Figure 3. Histopathology
a, b: Kidney biopsy findings in an affected member of family FSB with an E220K INF2 mutation. This patient was 21 years of age at the time of biopsy with an estimated glomerular filtration rate (GFR) of 96 ml/min/1.73m2. She had 3+ urine protein and no hematuria. She developed ESRD seven years after the biopsy was performed. a. Light micrograph (PAS) showing focal global and segmental glomerulosclerosis. b. Electron micrograph showing segmental foot process effacement in some loops (arrowheads) and focally irregular morphology of preserved foot processes. Inset: Higher magnification electron micrograph showing foot processes en face, projecting from a major process. The foot processes appear irregular and jagged, often with prominent longitudinal actin bundles. c, d: Kidney biopsy findings from a different INF2 mutant patient with an R218Q mutation, from family FGJN. This patient was 26 years old at the time of biopsy. Estimated GFR was 46 ml/min/1.73m2 and urine showed 3+ protein and trace blood at the time. c: Light micrograph (PAS) showing focal and segmental glomerulosclerosis, with moderate chronic parenchymal damage. d: Electron micrograph showing segmental foot process effacement (arrowheads).
Figure 4. INF2 expression
a. RNA in situ hybridization in adult human kidney with digoxigenin-labeled probe targeted against INF2 mRNA, followed by immunohistochemical staining with labeled antibody to digoxigenin. INF2 mRNA expression is apparent in podocytes as well as some tubule cells. Sense control experiment is shown on the right. b. Immunofluoresence staining of mouse kidney with DAPI (blue) and antibodies against nephrin (red) and INF2 (green). INF2 staining is observed in the glomeruli in an epithelial cell pattern. Arrows show areas of nephrin and INF2 colocalization. Arrowhead shows a cell expressing INF2 but not nephrin. d. Northern blot. Gel lanes: 1, Brain; 2, Placenta; 3, Skeletal muscle; 4, Heart; 5, Kidney; 6, Pancreas; 7, Liver; 8, Lung; 9, Spleen; 10, Colon.
Figure 5. Expression of INF2 variants
Localization of INF2 variants in undifferentiated cultured human podocytes. Cells were cultured on coverslips coated with type I collagen. INF2 is visualized using a Cy3 conjugated antibody against its C-terminus . FITC phalloidin was used to stain F-actin, and nuclei are stained with DAPI. First column: cells expressing wild-type and three different mutant forms of INF2. Second column: INF2 channel. Third column: Phalloidin.
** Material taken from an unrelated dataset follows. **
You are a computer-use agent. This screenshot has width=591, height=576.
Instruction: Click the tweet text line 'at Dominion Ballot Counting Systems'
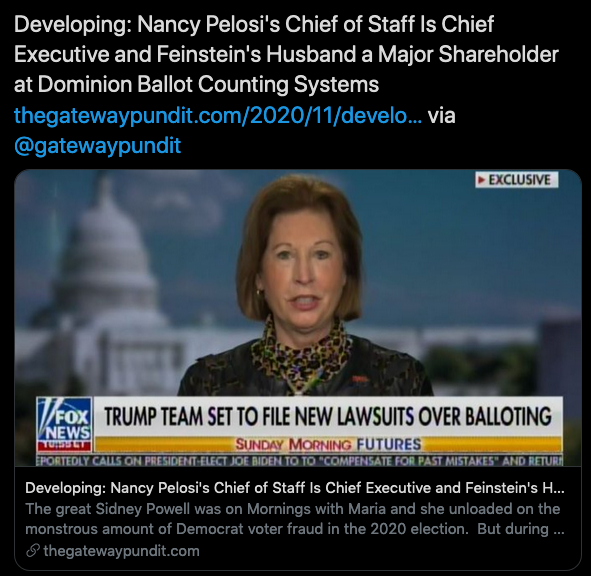196,84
Rows: results for WT and three mutant forms of INF2: E184K, S186P, and R218Q. E184K and R218Q mutants show diffuse localization of INF2 and F-actin compared with the perinuclear INF2 staining seen with the WT expressing cells. The S186P looked similar to WT expressing cells, but INF2 expression was more vermiform in appearance. In all three mutants, stress fibers and cortical actin appeared to be less prominent.